====== Exercise data

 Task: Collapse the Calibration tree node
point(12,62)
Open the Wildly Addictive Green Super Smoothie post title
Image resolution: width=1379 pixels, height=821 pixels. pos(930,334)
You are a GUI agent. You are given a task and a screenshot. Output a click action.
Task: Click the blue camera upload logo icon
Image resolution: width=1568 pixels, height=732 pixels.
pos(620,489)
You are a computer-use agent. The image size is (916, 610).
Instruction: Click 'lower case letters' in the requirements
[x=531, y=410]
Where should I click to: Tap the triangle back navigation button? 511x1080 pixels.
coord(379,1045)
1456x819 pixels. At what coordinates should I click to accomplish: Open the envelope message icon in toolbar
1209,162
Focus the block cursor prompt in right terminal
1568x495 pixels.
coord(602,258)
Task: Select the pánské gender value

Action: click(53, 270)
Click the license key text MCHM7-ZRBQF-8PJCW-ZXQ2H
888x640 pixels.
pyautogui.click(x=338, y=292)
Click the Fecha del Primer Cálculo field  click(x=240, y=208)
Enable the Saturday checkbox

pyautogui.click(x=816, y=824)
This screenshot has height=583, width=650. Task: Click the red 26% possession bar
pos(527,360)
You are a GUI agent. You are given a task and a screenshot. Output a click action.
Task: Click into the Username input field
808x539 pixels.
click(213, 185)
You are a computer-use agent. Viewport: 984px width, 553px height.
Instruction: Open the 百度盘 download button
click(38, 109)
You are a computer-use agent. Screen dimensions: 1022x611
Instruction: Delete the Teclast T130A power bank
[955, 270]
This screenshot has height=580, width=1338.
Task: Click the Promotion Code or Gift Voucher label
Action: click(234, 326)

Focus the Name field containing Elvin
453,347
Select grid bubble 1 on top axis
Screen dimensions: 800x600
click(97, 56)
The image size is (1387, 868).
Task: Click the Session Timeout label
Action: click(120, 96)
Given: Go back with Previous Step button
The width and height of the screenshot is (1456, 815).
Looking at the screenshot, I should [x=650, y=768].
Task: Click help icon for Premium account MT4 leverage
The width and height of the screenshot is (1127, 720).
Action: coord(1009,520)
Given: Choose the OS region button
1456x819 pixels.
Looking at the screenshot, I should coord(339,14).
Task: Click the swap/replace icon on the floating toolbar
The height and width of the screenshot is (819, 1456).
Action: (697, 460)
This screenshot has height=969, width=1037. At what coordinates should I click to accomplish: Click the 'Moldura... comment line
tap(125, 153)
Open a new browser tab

============

■ Exercise: Reproduce every one of the rows above without any changes.

■ Response below:
 Task: Collapse the Calibration tree node
point(12,62)
Open the Wildly Addictive Green Super Smoothie post title
Image resolution: width=1379 pixels, height=821 pixels. pos(930,334)
You are a GUI agent. You are given a task and a screenshot. Output a click action.
Task: Click the blue camera upload logo icon
Image resolution: width=1568 pixels, height=732 pixels.
pos(620,489)
You are a computer-use agent. The image size is (916, 610).
Instruction: Click 'lower case letters' in the requirements
[x=531, y=410]
Where should I click to: Tap the triangle back navigation button? 511x1080 pixels.
coord(379,1045)
1456x819 pixels. At what coordinates should I click to accomplish: Open the envelope message icon in toolbar
1209,162
Focus the block cursor prompt in right terminal
1568x495 pixels.
coord(602,258)
Task: Select the pánské gender value

Action: click(53, 270)
Click the license key text MCHM7-ZRBQF-8PJCW-ZXQ2H
888x640 pixels.
pyautogui.click(x=338, y=292)
Click the Fecha del Primer Cálculo field  click(x=240, y=208)
Enable the Saturday checkbox

pyautogui.click(x=816, y=824)
This screenshot has height=583, width=650. Task: Click the red 26% possession bar
pos(527,360)
You are a GUI agent. You are given a task and a screenshot. Output a click action.
Task: Click into the Username input field
808x539 pixels.
click(213, 185)
You are a computer-use agent. Viewport: 984px width, 553px height.
Instruction: Open the 百度盘 download button
click(38, 109)
You are a computer-use agent. Screen dimensions: 1022x611
Instruction: Delete the Teclast T130A power bank
[955, 270]
This screenshot has height=580, width=1338.
Task: Click the Promotion Code or Gift Voucher label
Action: click(234, 326)

Focus the Name field containing Elvin
453,347
Select grid bubble 1 on top axis
Screen dimensions: 800x600
click(97, 56)
The image size is (1387, 868).
Task: Click the Session Timeout label
Action: click(120, 96)
Given: Go back with Previous Step button
The width and height of the screenshot is (1456, 815).
Looking at the screenshot, I should [x=650, y=768].
Task: Click help icon for Premium account MT4 leverage
The width and height of the screenshot is (1127, 720).
Action: coord(1009,520)
Given: Choose the OS region button
1456x819 pixels.
Looking at the screenshot, I should coord(339,14).
Task: Click the swap/replace icon on the floating toolbar
The height and width of the screenshot is (819, 1456).
Action: (697, 460)
This screenshot has height=969, width=1037. At what coordinates should I click to accomplish: Click the 'Moldura... comment line
tap(125, 153)
Open a new browser tab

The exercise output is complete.